Salazar has talked to national politicians, think tanks and business organizations about his plan. He wants to see the United States-Mexico-Canada Agreement be renewed. Tariffs imposed by the Trump administration have strained relations among the neighbors.

“I think what I have posed is something that the Democrats should embrace, as well as Republicans. It’s a good program for America, for security, for the economy,” Salazar said.

Asked if he is considering promotion of the alliance as a lead-up to a run for the White House, Salazar said for now, he’s taking his granddaughter’s advice.

“Mireya, my granddaughter, always tells me, ‘One thing at a time.’ Right now the message is about the borderlands, the platform for the borderlands,” Salazar said.

After his time as ambassador to Mexico ended, Salazar said he thought about running for Colorado governor. But in 2025, he had started work on his book and thought he could accomplish more by pursuing what he refers to as his “borderlands” agenda.

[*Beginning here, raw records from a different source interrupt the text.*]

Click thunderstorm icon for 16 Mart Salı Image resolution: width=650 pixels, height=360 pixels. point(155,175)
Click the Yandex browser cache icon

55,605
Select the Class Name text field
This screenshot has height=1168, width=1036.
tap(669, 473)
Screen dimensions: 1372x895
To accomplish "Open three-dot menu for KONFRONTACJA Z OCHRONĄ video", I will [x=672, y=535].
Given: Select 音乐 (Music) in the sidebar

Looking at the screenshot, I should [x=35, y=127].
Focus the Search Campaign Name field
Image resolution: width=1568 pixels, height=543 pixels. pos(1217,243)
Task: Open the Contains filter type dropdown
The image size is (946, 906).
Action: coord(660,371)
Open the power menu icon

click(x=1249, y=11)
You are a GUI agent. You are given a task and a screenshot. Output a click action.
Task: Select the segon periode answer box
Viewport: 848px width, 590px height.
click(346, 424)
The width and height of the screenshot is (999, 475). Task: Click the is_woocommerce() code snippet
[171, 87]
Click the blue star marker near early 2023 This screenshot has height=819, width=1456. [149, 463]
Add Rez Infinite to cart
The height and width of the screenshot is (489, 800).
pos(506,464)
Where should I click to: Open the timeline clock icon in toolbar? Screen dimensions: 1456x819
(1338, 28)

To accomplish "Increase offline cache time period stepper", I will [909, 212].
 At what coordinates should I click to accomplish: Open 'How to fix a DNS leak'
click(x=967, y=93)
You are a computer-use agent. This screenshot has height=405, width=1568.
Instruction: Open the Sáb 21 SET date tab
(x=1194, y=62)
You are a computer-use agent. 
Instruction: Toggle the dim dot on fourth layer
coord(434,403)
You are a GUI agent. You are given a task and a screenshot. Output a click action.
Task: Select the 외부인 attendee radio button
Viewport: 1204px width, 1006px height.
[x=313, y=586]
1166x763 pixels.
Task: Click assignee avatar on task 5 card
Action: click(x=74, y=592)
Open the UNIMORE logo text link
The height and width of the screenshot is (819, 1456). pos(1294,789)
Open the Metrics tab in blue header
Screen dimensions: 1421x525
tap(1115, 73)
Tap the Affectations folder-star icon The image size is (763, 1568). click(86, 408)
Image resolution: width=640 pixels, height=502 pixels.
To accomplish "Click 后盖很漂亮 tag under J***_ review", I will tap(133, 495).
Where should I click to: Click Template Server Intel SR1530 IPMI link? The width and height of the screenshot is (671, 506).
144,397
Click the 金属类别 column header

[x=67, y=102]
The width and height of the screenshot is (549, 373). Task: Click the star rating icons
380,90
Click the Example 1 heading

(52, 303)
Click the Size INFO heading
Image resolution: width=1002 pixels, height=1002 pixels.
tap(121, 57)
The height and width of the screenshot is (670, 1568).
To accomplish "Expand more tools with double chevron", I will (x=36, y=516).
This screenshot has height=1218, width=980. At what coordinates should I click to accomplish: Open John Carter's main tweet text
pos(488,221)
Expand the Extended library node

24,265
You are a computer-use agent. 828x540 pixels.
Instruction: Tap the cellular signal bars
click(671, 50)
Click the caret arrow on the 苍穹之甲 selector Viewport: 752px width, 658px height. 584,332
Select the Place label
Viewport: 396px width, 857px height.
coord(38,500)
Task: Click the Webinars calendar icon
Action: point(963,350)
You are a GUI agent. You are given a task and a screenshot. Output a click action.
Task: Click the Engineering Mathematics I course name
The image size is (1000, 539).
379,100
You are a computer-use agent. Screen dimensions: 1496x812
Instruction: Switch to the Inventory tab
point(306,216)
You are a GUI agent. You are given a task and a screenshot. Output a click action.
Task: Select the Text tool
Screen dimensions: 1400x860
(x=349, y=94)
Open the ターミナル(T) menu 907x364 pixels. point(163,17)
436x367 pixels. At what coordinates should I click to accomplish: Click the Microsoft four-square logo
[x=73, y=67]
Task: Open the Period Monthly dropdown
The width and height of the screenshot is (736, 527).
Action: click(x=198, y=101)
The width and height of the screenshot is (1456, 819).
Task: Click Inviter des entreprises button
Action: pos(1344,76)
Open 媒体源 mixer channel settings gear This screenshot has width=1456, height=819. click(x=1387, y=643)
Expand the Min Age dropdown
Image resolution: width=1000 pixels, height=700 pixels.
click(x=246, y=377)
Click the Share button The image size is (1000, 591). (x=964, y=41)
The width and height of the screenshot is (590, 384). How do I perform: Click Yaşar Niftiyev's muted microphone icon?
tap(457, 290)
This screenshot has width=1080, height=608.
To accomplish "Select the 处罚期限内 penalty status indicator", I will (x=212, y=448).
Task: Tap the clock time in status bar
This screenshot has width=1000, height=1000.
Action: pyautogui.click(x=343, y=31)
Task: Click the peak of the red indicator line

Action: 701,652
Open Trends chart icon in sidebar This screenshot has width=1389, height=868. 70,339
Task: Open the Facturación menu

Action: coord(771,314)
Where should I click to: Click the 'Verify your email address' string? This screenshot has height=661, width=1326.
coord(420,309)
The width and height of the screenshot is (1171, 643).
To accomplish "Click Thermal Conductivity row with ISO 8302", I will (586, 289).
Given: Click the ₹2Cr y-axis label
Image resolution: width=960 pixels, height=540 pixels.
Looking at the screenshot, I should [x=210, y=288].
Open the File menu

After Biden struggled in his debate with Trump in July 2024 and sentiment grew that he should drop out of the race, Salazar wrote that he considered running for president on a “Make America United Again” campaign.

Salazar’s plans ended when Biden halted his campaign and endorsed Vice President Harris.

“If there were no primaries and he was the candidate, I think a Ken Salazar campaign would have a lot of potential,” Preuhs, the MSU-Denver professor said. “I do think it’s important to have a senior statesman, particularly a moderate, but also a Latino, making these arguments for the importance of diversity.”

But there are already up to a dozen viable Democratic presidential candidates, some well-known, Preuhs said. And it’s unclear whether the party will rally behind a moderate or back a more progressive candidate.

“I think a lot of it depends on how well moderates do in some of these swing districts this year,” he added.

Political consultant Wadhams said if Biden had not sought a second term and if a competitive nomination process had been held, Salazar could have played an interesting role in the election.

“Now, would he have won the nomination? I don’t know, because I think maybe he is in some ways too, interestingly enough, conservative for today’s Democratic Party,” Wadhams said.

The two political parties are operating from the extremes, he added. The Democratic Party is heavily influenced by the Democratic Socialists, while the “MAGA, stolen-election conspiracists run the Republican Party,” Wadhams said.

Part of what makes Salazar different from other Democrats is his rural background, Wadhams said. When Republican Bill Owens was elected governor in 1998, Salazar, who was elected as attorney general, was the only Democrat to win statewide office. Salazar invited Wadhams, Owens’ press secretary, to breakfast to get to know him.

“What it really drove home for me that day was that our backgrounds were so similar,” said Wadhams, who grew up in the Arkansas Valley, east of the San Luis Valley.

“We were kind of chuckling that we both had to feed livestock before we went to school every day,” Wadhams said. “We both grew up on irrigated farms. We talked about spending our summers stacking hay and irrigating crops.

“I don’t think you can underestimate his family background, where he grew up and how he grew up and how that’s affected his political persona,” Wadhams said.

For the time being, the politics Salazar is focused on is his idea for a North American alliance. He also splits time between being with his family in Denver and working on the family ranch near Manassa in the San Luis Valley, which sits between the San Juan and Sangre de Cristo mountains.

He also intends to stay engaged in public affairs no matter what. “I have more public purpose left in me.”